--- start of Extracted text ---
Mind you, a 1906 description of the descent of the carriage / nacelle in normal conditions was also quite interesting: “It isn’t as romantic as the ascent – very much, in fact, like dragging a boy out of a tree by his trousers.”
Now, I ask you, my reading friend, would your parents have ever considered dragging you out of a tree by your trousers? I very much doubt mine would have done such a thing, not that I would ever have gone up a tree anyway, but let us not dwell.
And here is a drawing which accompanied one of the press reports dating from 1906.
A 1906 view of the aerostatic railway / balloon railway proposed by Friedrich Volderauer. Anon., “A Passenger Railway Operated by Balloon.” The Washington Herald, 11 November 1906, 7.
Now, I ask you, again, my objective reading friend, do you think the newspaper reports of 1901 and 1906 were based on facts? You too, eh. Well, while it was true that an Aerostatischen Bahn project was put forward around 1894-96, it never reached a realistic test phase and was quickly rejected. One can only hope that the managements of the newspapers which published said 1901 and 1906 articles sincerely believed that what they were publishing was true.
In any event, Volderauer was undoubtedly (very?) disappointed by the failure of his idea. That gentleman left our Earth in January 1908. He was 63 years old.
Interestingly enough, yours truly came across a few summer of 1885 articles mentioning the proposed construction of an aerostatic railway on the Gaisberg, a small mountain within the Northern Limestone Alps located near Salzburg, in what was still the Austro-Hungarian Empire. Volderauer’s name was not mentioned but it is entirely possible that he was the instigator of that short lived project.
Short lived, you ask, my inquisitive reading friend? Yes, short lived. You see, a narrow gage cog railway known as the Gaisbergbahn was inaugurated in May 1887. The people behind that project had applied for a concession as early as July 1885.
Mind you, in December 1885, the Handelsministerium, in other words the Austrian department of trade, acting on the unanimous opinion of professors of technology and railway directors on the one hand, and, on the other hand, of the kaiserlich-königlich General-Direction der österreichischen Staatsbahnen, in other words, again, the imperial-royal general directorate of the Austrian state railways, had politely turned down the request made by an unidentified individual for the granting of a preliminary license for the construction of an aerostatic railway on two relatively small mountains, the Schafberg and the Schmittenhöhe, in the Austro-Hungarian Empire, respectively located in the Northern Limestone Alps and the Kitzbühel Alps.
And no, Volderauer’s name was not mentioned here either but it is entirely possible that he was the instigator of those short lived projects.
--- end of Extracted text ---
— Aim 1 —
Reproduce the part of the balloon railway text that opens with the words containing "Mind you, a" and closes with "November 1906, 7.".
— Aim 2 —
Answer these questions using the balloon railway text:
(a) In what month and year did Volderauer die, and how old was he?
(b) When was the Gaisbergbahn inaugurated?
(c) On which two mountains did the request turned down in December 1885 seek to build an aerostatic railway?
— Aim 3 —
Shorten the paragraph of the balloon railway text that begins "Mind you, in December 1885," and keep its main facts.
The data after this text comes from a separate source.
--- start of Raw data ---
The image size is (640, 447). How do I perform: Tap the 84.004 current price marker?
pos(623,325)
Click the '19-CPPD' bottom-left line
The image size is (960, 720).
--- end of Raw data ---
— Correct answer 1 —
Mind you, a 1906 description of the descent of the carriage / nacelle in normal conditions was also quite interesting: “It isn’t as romantic as the ascent – very much, in fact, like dragging a boy out of a tree by his trousers.”
Now, I ask you, my reading friend, would your parents have ever considered dragging you out of a tree by your trousers? I very much doubt mine would have done such a thing, not that I would ever have gone up a tree anyway, but let us not dwell.
And here is a drawing which accompanied one of the press reports dating from 1906.
A 1906 view of the aerostatic railway / balloon railway proposed by Friedrich Volderauer. Anon., “A Passenger Railway Operated by Balloon.” The Washington Herald, 11 November 1906, 7.

— Correct answer 2 —
(a) He died in January 1908, at 63 years old.
(b) In May 1887.
(c) The Schafberg and the Schmittenhöhe.

— Correct answer 3 —
In December 1885, the Austrian department of trade (Handelsministerium) politely turned down an unidentified individual's request for a preliminary license to build an aerostatic railway on two relatively small mountains in the Austro-Hungarian Empire. These were the Schafberg, in the Northern Limestone Alps, and the Schmittenhöhe, in the Kitzbühel Alps. The decision followed the unanimous opinion of professors of technology and railway directors, and of the imperial-royal general directorate of the Austrian state railways.